> **Work to complete**: Reproduce the portion of the NCCL header starting at "#ifndef NCCL_H_" and ending at "(Y) * 100 + (Z))", character for character.

/*************************************************************************
 * Copyright (c) 2015-2021, NVIDIA CORPORATION. All rights reserved.
 * Modifications Copyright (c) 2019-2021 Advanced Micro Devices, Inc. All rights reserved.
 *
 * See LICENSE.txt for license information
 ************************************************************************/

#ifndef NCCL_H_
#define NCCL_H_

#include <hip/hip_runtime.h>
#include <hip/hip_fp16.h>

#define NCCL_MAJOR 2
#define NCCL_MINOR 11
#define NCCL_PATCH 4
#define NCCL_SUFFIX ""

#define NCCL_VERSION_CODE 21104
#define NCCL_VERSION(X,Y,Z) (((X) <= 2 && (Y) <= 8) ? (X) * 1000 + (Y) * 100 + (Z) : (X) * 10000 + (Y) * 100 + (Z))

#define RCCL_BFLOAT16 1
#define RCCL_GATHER_SCATTER 1
#define RCCL_ALLTOALLV 1

#ifdef __cplusplus
extern "C" {
#endif

/*! @brief Opaque handle to communicator */
typedef struct ncclComm* ncclComm_t;

#define NCCL_UNIQUE_ID_BYTES 128
typedef struct { char internal[NCCL_UNIQUE_ID_BYTES]; } ncclUniqueId;

/*! @brief Error type */
typedef enum { ncclSuccess                 =  0,
               ncclUnhandledCudaError      =  1,
               ncclSystemError             =  2,
               ncclInternalError           =  3,
               ncclInvalidArgument         =  4,
               ncclInvalidUsage            =  5,
               ncclNumResults              =  6 } ncclResult_t;

/*! @brief Return the NCCL_VERSION_CODE of the NCCL library in the supplied integer.

> **Material**:

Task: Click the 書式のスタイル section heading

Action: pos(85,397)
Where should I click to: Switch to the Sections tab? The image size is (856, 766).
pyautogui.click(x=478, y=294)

> **Reply to the task**:
#ifndef NCCL_H_
#define NCCL_H_

#include <hip/hip_runtime.h>
#include <hip/hip_fp16.h>

#define NCCL_MAJOR 2
#define NCCL_MINOR 11
#define NCCL_PATCH 4
#define NCCL_SUFFIX ""

#define NCCL_VERSION_CODE 21104
#define NCCL_VERSION(X,Y,Z) (((X) <= 2 && (Y) <= 8) ? (X) * 1000 + (Y) * 100 + (Z) : (X) * 10000 + (Y) * 100 + (Z))